Things came to a head prior to the holidays. I was told that I would have to work through Christmas Eve, as December was by far the busiest month of the year. As I had planned to head home to Florida for the holiday, the thought of flying to the USA from London by myself on Christmas morning seemed particularly depressing. I spoke with my manager about the situation, letting him know that I needed a few days off in advance so I could make it home by Christmas Eve night, where my entire family was gathering for the first time in five or six years.
The longer this issue, dragged on, the more angry I became. I eventually just told my manager outright that if given a choice, I would leave Neal’s Yard so I could spent time with my family. He fully understood and appreciated my concern. A few weeks later, he told me that he worked it out with HR and that I could get the time off.
There was one problem though: this did not make me feel better. That’s when I knew that deep down I was using the holiday situation as a potential out. Rather than just quitting, I was hoping that I would be forced to show my hand when I didn’t get my requested time off. Unfortunately, they did grant my request and I felt stuck. Except, I wasn’t. I could just quit. But with the pressure I put on myself to get a job, quitting after six months seemed silly. Did I want to look for another job? Did I want to go on more interviews?
Ultimately, I realized that I needed to make a change. What was the point of continuing a job where I wasn’t happy? I had worked for too many years, spent too many hours not truly enjoying my restaurant life, but I pushed ahead because I had a good amount of success and was making good money. I was frankly afraid to leave. It’s hard to leave a career. I had just made that step a year earlier, leaving NYC to move to London. And here I was, doing it again. I felt good about the decision, but still maintained a level of guilt. Was I a quitter?

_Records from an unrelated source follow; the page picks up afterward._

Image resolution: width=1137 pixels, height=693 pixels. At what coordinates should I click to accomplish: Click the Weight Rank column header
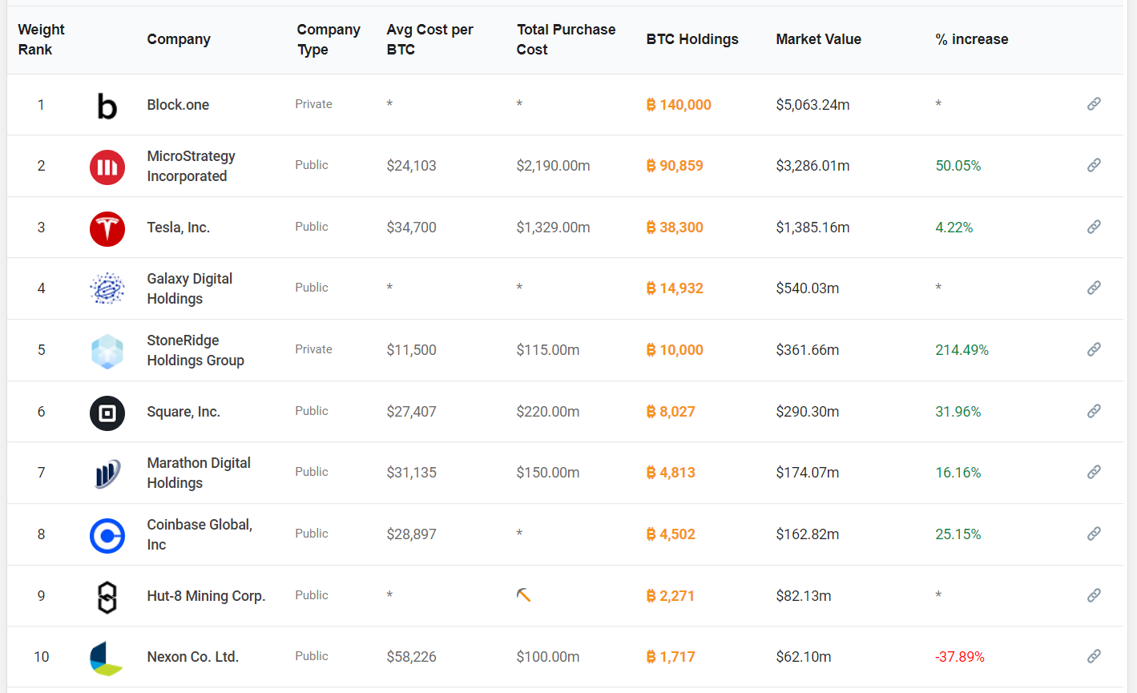click(x=41, y=39)
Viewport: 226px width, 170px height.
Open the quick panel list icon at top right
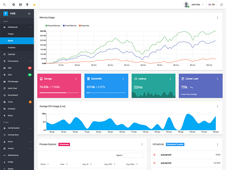[x=221, y=5]
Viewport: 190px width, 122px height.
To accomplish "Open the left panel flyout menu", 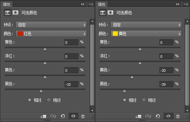I will (91, 4).
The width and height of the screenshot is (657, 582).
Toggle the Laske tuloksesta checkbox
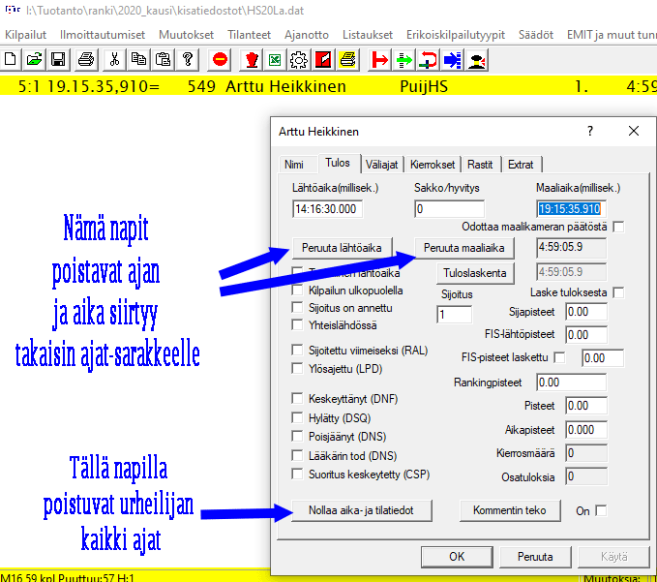(618, 292)
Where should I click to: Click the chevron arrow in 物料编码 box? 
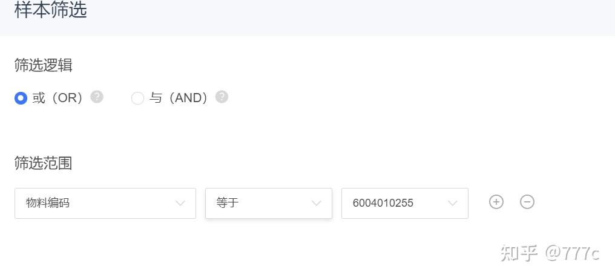click(x=180, y=203)
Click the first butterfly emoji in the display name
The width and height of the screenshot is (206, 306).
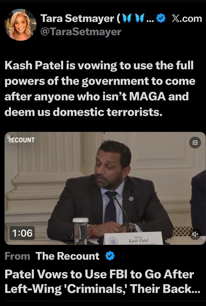point(127,18)
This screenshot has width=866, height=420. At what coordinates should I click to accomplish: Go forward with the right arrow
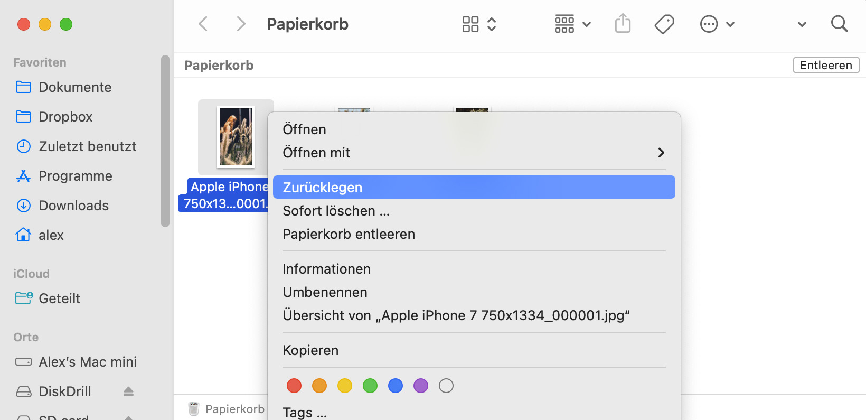click(241, 24)

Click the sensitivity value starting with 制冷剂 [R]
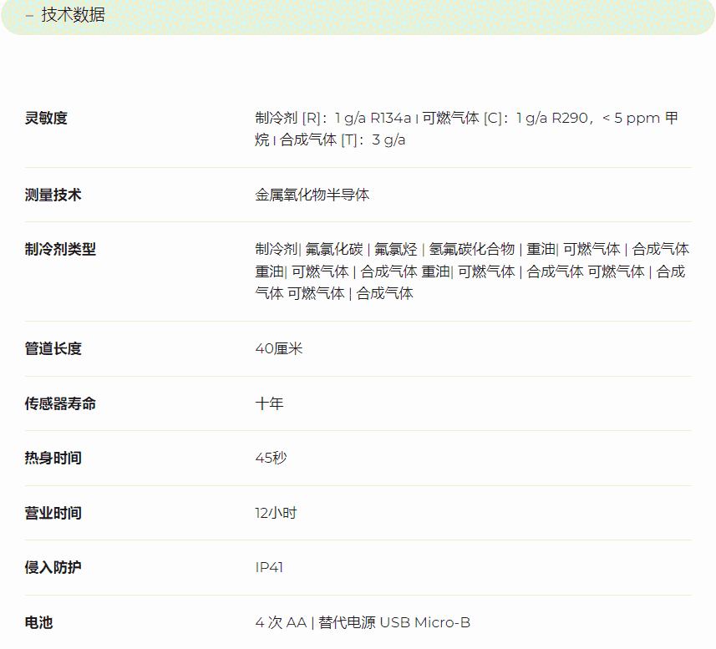coord(466,129)
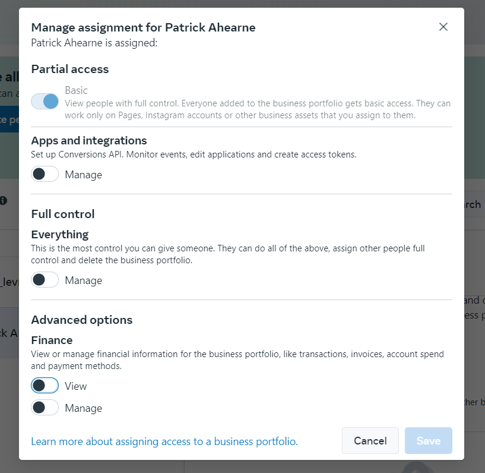Viewport: 485px width, 473px height.
Task: Toggle the Basic partial access switch
Action: click(45, 101)

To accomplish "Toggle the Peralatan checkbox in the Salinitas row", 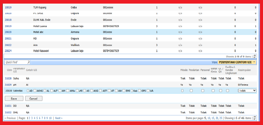I will coord(192,91).
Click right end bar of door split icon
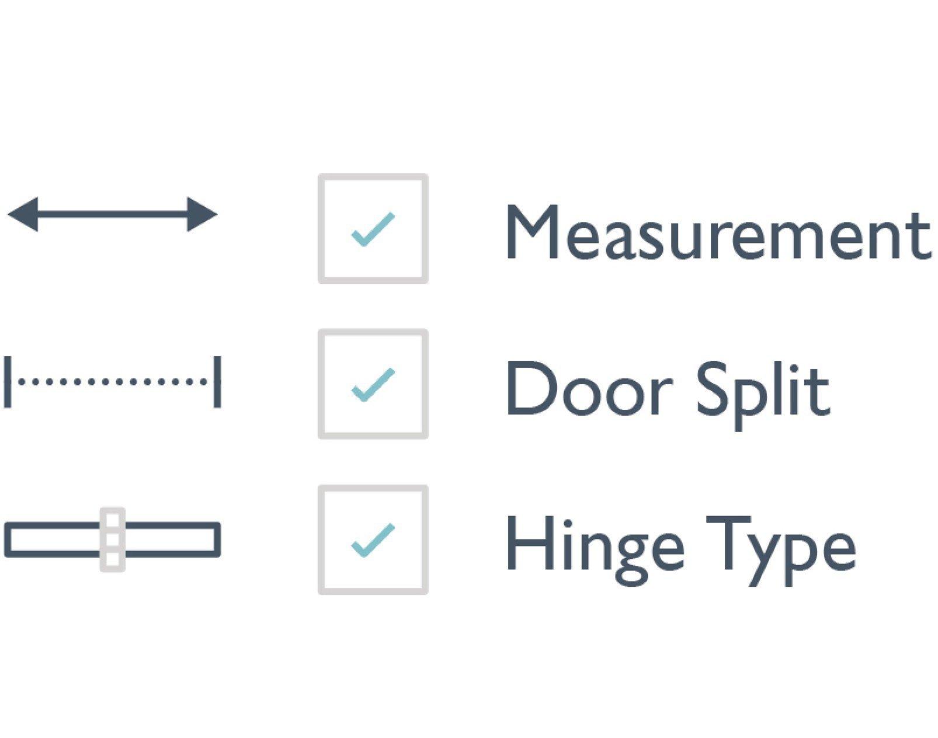 pos(217,382)
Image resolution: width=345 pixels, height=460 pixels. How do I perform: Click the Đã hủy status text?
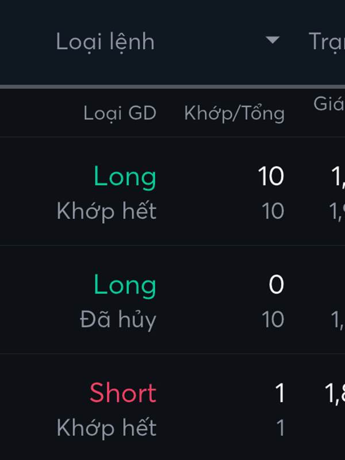(x=118, y=320)
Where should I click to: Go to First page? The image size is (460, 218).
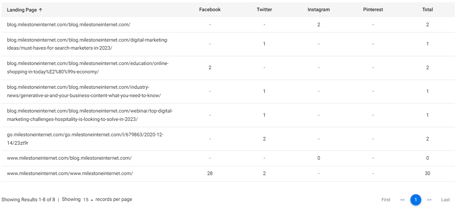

I wrapped up my time at Neal’s Yard, running their holiday mail order business with another wholesale team member. We did an insane amount of volume, pulling, cutting, weighing, wrapping, labeling and boxing cheese for over a 1,000 orders a day. I stepped away quietly, not wanting to make any noise about me leaving. I’m sure some people did not even know I was leaving. But it was the right decision for me. Did I have a long career at Neal’s Yard. Maybe. But I wasn’t convinced. I knew that a position like that did not work for me. I needed a position that required a little more thinking, a little more interaction. Just like I thought to myself when we moved to London, I did not want to work just to have a job and then regret missing out on opportunities to travel and do things while we were in the UK. I still hold out hope that I can find a job that I enjoy and find rewarding, both financially and mentally.

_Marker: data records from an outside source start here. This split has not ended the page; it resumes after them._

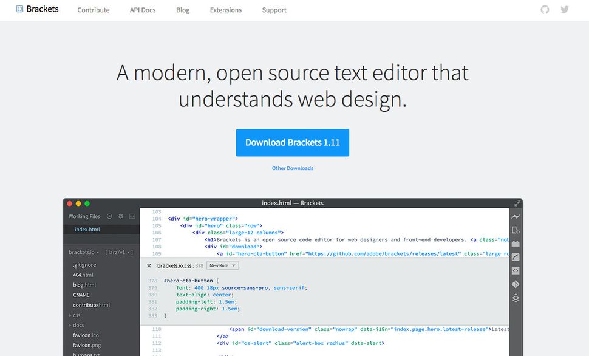
Task: Open the New Rule dropdown in quick edit
Action: point(222,265)
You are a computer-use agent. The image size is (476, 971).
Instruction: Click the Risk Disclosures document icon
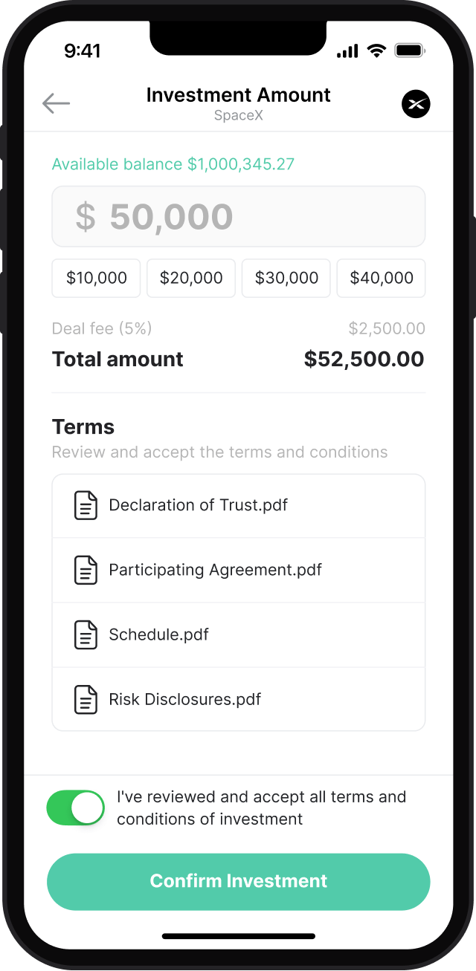pyautogui.click(x=86, y=699)
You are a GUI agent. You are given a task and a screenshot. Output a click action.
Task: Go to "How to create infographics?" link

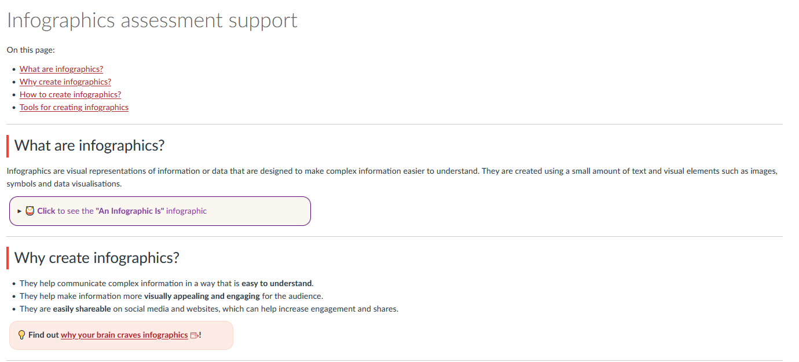(70, 94)
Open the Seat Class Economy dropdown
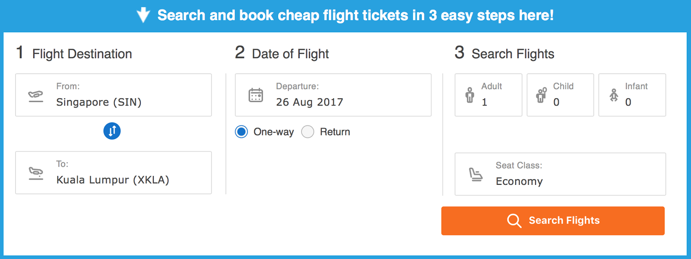 560,174
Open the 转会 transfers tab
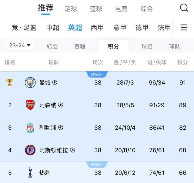This screenshot has width=194, height=183. (x=52, y=46)
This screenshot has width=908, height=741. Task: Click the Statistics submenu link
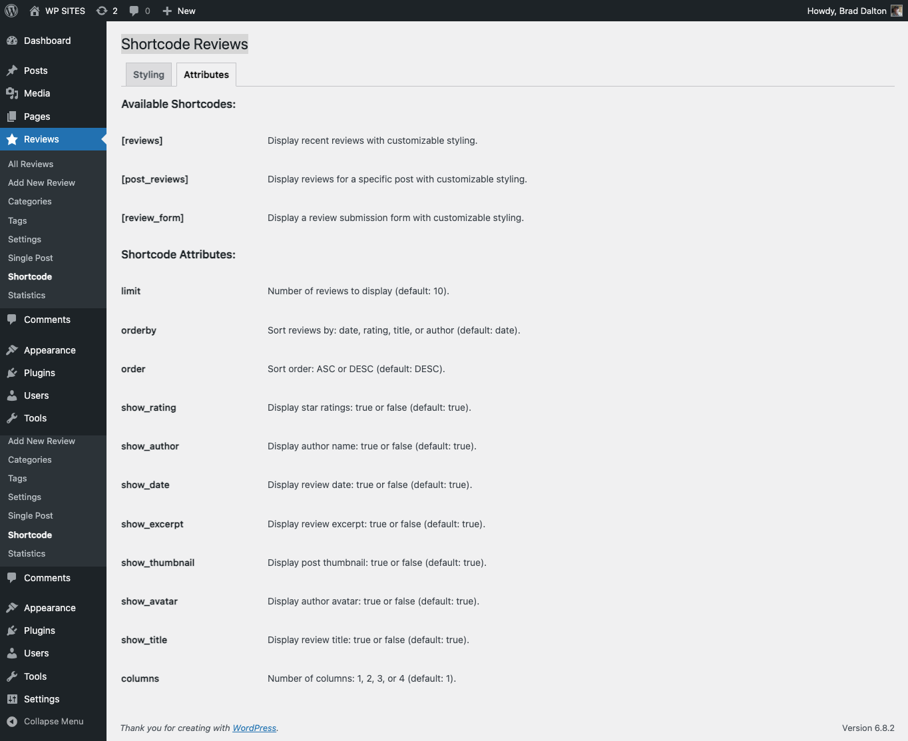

Since returning from the USA unemployed again (I find writing unemployed on the UK landing card depressing at airport customs), I have spent a lot of time working on Drive on the Left. We have put a bigger focus on social media, and I now find myself on Twitter for multiple hours a day. And I can see the growth and the potential in what we are doing. Maybe, just maybe, this funny little site, that started like so many others like it, simply as a tool to keep in touch with family and friends, could become a job. Who would of thought that? Certainly not me. I still dabble from time to time, looking for a position that stands out to me. I was in the final group for a position to assist in running the wine cellar at The Savoy last month, which would have been crazy, but alas, my ever shrinking time limit on my work visa was not helpful. Who knows what will happen, but for now, I guess, you can call me a travel blogger.